Saved data entries

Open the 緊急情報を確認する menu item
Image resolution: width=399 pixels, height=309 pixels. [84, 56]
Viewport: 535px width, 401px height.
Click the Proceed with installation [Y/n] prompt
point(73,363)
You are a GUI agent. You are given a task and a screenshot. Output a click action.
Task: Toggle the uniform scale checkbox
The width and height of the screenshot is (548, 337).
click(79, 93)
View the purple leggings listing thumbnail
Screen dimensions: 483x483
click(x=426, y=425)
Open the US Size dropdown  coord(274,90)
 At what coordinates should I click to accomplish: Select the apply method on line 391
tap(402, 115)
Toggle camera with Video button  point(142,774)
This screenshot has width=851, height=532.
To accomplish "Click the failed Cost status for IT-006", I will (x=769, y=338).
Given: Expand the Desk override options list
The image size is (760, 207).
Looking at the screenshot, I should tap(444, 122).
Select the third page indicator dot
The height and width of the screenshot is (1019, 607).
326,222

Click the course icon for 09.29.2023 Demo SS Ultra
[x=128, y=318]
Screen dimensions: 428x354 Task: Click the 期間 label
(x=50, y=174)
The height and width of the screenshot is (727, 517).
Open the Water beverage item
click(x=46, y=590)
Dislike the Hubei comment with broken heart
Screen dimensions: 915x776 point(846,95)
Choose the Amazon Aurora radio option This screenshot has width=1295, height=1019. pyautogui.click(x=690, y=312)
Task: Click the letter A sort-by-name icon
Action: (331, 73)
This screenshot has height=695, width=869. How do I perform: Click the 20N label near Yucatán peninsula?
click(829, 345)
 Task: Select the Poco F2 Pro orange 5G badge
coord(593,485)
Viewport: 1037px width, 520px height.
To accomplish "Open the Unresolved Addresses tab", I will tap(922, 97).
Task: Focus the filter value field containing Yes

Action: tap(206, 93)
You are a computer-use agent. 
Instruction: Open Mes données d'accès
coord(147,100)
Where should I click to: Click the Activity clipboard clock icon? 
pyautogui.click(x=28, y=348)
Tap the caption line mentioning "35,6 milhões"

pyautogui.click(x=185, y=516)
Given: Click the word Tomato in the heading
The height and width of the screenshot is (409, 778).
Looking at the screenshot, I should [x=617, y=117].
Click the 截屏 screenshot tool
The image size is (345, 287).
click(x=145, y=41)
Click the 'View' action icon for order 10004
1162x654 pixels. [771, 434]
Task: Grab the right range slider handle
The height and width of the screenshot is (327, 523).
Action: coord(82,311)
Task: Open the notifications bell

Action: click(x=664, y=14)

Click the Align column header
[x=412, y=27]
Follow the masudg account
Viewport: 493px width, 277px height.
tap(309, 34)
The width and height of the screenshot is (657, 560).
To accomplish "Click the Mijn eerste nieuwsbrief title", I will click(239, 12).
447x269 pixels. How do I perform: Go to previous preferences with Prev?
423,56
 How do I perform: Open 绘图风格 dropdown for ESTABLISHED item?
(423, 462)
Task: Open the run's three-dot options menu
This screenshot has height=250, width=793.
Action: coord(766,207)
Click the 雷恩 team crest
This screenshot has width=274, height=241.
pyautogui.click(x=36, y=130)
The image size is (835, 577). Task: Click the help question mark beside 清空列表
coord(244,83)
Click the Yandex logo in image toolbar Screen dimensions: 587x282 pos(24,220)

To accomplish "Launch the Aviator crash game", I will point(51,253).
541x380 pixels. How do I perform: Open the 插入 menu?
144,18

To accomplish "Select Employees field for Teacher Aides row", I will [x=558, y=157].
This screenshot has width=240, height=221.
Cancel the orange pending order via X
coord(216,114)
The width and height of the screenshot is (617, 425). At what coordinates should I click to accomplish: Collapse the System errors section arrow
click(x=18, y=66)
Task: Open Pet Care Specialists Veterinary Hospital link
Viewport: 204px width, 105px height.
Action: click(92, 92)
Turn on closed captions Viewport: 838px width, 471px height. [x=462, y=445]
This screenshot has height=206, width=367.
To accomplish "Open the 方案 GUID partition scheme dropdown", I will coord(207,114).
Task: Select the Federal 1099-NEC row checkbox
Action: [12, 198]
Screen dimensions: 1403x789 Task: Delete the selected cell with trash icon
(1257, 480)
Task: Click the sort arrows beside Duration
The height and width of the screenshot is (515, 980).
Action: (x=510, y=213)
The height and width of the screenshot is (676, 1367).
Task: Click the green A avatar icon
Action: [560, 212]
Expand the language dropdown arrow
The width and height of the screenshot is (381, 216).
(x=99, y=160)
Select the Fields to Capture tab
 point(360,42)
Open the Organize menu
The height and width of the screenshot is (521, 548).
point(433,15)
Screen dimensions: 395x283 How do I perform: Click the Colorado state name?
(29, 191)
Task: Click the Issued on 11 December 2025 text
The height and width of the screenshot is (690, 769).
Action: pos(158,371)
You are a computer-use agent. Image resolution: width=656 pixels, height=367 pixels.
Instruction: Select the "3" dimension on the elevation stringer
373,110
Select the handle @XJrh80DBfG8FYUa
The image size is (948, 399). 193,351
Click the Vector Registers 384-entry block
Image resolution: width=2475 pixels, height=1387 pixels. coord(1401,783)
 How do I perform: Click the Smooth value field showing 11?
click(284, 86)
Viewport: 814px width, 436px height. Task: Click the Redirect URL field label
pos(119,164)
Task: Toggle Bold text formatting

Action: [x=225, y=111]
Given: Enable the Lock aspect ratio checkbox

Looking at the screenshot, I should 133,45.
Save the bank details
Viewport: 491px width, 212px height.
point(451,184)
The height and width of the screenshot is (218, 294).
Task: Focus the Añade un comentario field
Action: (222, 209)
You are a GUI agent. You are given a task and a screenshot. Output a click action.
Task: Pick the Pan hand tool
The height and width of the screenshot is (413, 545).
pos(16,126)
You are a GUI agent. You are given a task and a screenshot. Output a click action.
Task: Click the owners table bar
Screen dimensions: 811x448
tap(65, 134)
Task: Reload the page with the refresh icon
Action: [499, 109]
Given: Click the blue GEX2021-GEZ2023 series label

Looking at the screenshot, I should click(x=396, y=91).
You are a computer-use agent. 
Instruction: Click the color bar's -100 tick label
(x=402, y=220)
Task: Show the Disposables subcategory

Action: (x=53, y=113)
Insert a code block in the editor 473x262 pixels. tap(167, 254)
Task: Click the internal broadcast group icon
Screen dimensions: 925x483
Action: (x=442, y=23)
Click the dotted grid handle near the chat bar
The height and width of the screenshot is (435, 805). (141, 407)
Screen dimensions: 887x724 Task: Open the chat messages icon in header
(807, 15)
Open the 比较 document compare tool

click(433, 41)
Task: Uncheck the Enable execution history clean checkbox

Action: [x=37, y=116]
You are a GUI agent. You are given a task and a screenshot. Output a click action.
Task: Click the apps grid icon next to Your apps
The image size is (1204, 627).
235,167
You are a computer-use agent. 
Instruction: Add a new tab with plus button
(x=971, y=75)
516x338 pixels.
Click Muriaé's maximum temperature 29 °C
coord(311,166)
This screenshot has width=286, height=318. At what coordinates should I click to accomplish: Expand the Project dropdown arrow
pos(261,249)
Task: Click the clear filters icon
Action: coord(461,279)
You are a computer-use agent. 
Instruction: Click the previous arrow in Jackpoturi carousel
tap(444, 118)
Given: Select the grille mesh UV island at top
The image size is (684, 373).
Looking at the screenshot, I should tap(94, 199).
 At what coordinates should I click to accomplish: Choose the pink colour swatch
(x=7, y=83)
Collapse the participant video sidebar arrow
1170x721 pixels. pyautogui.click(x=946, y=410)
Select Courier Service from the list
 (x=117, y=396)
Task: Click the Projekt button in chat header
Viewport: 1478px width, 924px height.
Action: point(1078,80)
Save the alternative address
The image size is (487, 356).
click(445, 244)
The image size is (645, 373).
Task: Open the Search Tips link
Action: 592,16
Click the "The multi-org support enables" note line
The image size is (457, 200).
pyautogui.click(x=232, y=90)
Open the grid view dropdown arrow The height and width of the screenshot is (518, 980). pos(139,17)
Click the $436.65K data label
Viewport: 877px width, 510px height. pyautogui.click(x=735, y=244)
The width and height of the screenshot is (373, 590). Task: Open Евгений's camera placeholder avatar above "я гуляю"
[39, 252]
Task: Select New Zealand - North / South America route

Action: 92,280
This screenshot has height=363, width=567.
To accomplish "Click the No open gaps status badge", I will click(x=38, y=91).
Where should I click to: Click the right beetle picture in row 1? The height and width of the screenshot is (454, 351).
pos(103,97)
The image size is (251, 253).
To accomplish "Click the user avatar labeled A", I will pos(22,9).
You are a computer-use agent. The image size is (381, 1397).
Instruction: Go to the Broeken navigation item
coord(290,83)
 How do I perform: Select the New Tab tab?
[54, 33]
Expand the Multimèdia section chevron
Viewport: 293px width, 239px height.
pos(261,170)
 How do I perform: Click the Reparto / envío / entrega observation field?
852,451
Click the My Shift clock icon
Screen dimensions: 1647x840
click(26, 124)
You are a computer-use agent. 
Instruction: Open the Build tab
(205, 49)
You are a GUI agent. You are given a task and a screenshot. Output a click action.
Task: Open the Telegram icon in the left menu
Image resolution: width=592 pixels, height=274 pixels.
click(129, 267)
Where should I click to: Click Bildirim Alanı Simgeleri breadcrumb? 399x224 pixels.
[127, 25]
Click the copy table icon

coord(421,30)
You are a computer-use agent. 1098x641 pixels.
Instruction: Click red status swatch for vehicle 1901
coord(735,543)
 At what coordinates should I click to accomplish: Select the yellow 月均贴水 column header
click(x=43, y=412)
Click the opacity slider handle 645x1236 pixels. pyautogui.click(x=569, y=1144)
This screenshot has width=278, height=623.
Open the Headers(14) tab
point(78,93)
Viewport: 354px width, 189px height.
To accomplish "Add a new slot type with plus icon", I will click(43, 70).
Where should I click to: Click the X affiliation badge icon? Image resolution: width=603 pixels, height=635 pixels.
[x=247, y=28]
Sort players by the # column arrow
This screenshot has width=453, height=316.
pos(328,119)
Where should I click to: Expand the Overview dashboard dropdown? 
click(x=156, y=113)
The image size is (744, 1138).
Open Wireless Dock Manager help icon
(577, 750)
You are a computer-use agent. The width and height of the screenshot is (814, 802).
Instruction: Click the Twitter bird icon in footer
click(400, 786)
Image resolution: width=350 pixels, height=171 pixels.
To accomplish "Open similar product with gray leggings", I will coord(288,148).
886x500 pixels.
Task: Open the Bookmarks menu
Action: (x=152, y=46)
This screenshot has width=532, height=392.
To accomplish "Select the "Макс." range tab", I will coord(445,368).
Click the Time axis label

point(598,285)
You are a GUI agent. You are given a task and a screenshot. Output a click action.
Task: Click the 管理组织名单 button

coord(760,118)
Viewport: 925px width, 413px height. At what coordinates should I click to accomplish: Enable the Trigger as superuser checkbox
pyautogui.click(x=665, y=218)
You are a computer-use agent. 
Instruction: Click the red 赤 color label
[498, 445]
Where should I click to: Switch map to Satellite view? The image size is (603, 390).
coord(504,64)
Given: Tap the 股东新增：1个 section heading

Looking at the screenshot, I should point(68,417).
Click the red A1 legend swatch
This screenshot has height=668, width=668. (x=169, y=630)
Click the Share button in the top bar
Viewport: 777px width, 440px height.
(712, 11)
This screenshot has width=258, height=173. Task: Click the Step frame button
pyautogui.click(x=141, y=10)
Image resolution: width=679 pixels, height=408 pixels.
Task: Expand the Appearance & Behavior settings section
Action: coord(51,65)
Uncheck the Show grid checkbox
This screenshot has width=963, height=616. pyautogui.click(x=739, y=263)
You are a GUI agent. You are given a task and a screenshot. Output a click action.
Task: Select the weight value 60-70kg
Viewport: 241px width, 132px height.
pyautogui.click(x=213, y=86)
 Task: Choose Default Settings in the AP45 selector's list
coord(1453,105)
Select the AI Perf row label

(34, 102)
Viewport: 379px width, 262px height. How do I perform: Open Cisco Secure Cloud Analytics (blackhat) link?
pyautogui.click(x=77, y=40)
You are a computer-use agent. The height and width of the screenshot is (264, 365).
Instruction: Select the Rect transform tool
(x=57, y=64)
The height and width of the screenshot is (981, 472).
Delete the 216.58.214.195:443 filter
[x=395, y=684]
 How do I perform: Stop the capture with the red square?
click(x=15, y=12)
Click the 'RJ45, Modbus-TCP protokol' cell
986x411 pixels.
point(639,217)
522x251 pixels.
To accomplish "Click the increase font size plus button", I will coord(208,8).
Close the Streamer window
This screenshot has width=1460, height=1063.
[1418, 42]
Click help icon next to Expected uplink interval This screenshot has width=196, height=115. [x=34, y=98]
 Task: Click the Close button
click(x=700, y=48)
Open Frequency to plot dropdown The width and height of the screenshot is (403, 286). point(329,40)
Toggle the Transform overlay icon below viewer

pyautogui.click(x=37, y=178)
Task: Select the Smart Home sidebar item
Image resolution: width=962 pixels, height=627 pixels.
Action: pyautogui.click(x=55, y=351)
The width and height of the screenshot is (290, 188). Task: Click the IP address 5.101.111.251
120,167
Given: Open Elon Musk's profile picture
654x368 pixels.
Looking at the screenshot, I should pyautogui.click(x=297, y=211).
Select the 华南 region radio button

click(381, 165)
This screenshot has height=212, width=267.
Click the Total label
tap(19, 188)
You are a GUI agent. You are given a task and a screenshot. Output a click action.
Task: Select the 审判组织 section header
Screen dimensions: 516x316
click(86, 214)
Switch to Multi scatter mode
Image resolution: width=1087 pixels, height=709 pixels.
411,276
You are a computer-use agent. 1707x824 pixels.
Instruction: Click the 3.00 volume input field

WORK TO COMPLETE
Give again, word for word, the records from their first line to the one with "Task: Toggle the uniform scale checkbox", and leave out all else.

YOUR SOLUTION
Open the 緊急情報を確認する menu item
Image resolution: width=399 pixels, height=309 pixels. [84, 56]
Viewport: 535px width, 401px height.
Click the Proceed with installation [Y/n] prompt
point(73,363)
You are a GUI agent. You are given a task and a screenshot. Output a click action.
Task: Toggle the uniform scale checkbox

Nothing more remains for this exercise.